Although the use of lasers in cutting, drilling, and welding applications is well known, its current adaptation in industrial cleaning applications is relatively new and unexplored.
This current application of lasers came as a result of the need for a nonhazardous, nonabrasive cleaning method that could be used as a substitute in applications where chemical, manual, and abrasive blasting methods were formerly used.
Benefits of using lasers in cleaning applications
Key problems presented by conventional cleaning methods include negative environmental impact and wear on the substrate. Abrasive blasting systems created significant amounts of waste and damaged delicate surfaces, while the use of chemical solvents resulted in potentially hazardous vapors and liquid waste products.
This led to the adaptation of laser technology in surface cleaning applications. Due to its many benefits, laser cleaning is now the most effective method of removing unwanted matter from the surface of materials.
Currently, there is a wide array of pulsed laser cleaning and de-coating systems used in various applications ranging from removing vulcanizing residue from tire molds and engraving surfaces by ablation to stripping insulation from conductors and de-coating paint from delicate surfaces.
Some of the many benefits of using lasers in surface cleaning applications include:
- Automated and nonrandom cleaning method
- Reduced amount of waste products
- Increased safety
- No need for chemicals or blasting media
- Nonabrasive and noncontact cleaning process
Laser cleaning applications
Surface profiling and rust removal in steel fabrication.

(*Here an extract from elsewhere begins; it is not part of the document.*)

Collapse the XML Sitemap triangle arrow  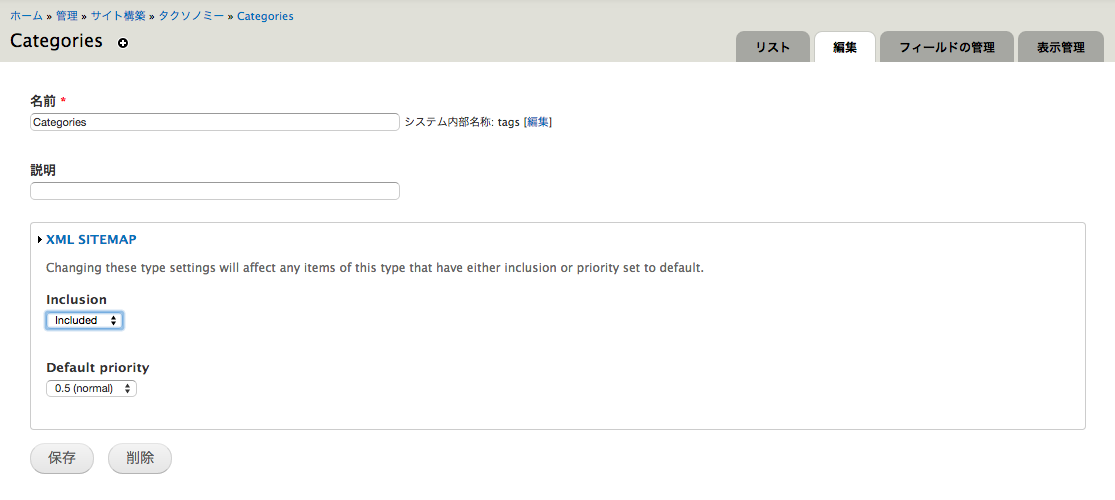[39, 240]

Laser cleaning is also an effective and efficient method for removing rust and scale from metallic materials. Rust and scale are contaminants that form on metal surfaces as a result of natural or artificial processes. When metals are exposed to moisture, they react with water to form ferrous oxides, resulting in rust. This rust degrades the quality of the metal, making it unsuitable for use in various applications.

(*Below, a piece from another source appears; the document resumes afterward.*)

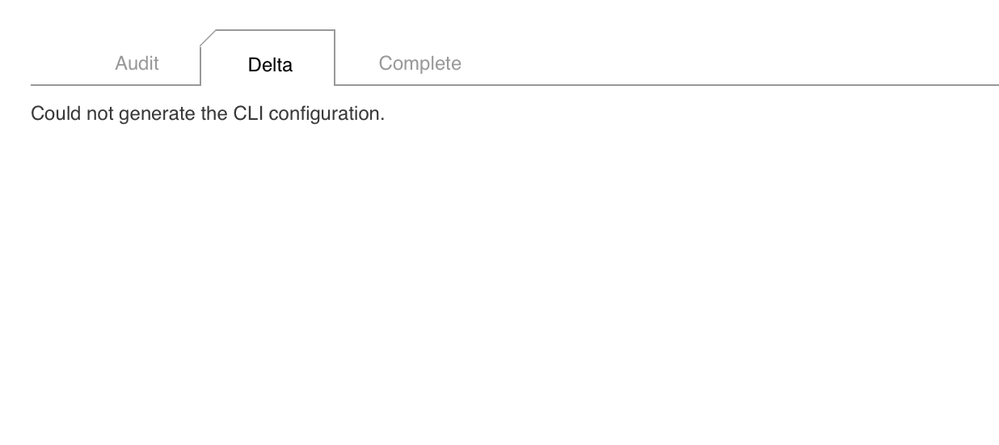Click the active Delta tab label
999x445 pixels.
pyautogui.click(x=270, y=66)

On the other hand, scales form on metal surfaces as a result of heat treatment processes and its oxide discolors the metal surface, preventing any subsequent finishing operations.
Removing these unwanted surface deposits requires the execution of descaling processes to provide smooth surfaces for prefinishing and finishing processes such as electroplating.
Conventional rust removal and descaling operations involve the use of physical methods such as blasting, polishing, scraping devices, extra blows, and wire brushes. Chemical methods such as alkali descaling and acid descaling (pickling) can also be used for scale removal. However, these methods are very abrasive and result in environmental pollution and damage to the substrate metal.
To avoid these disadvantages, laser cleaning has become the preferred method for rust removal and descaling operations. The rust/scale is removed by directing a laser beam with high peak power and repetition rates on the rusted layer.
The laser must be fired in short pulses to avoid damage to the substrate being worked on. The rust rapidly absorbs the energy of the laser beam, resulting in increased temperature levels. Once the temperature is sufficiently high, the rust melts and eventually vaporizes.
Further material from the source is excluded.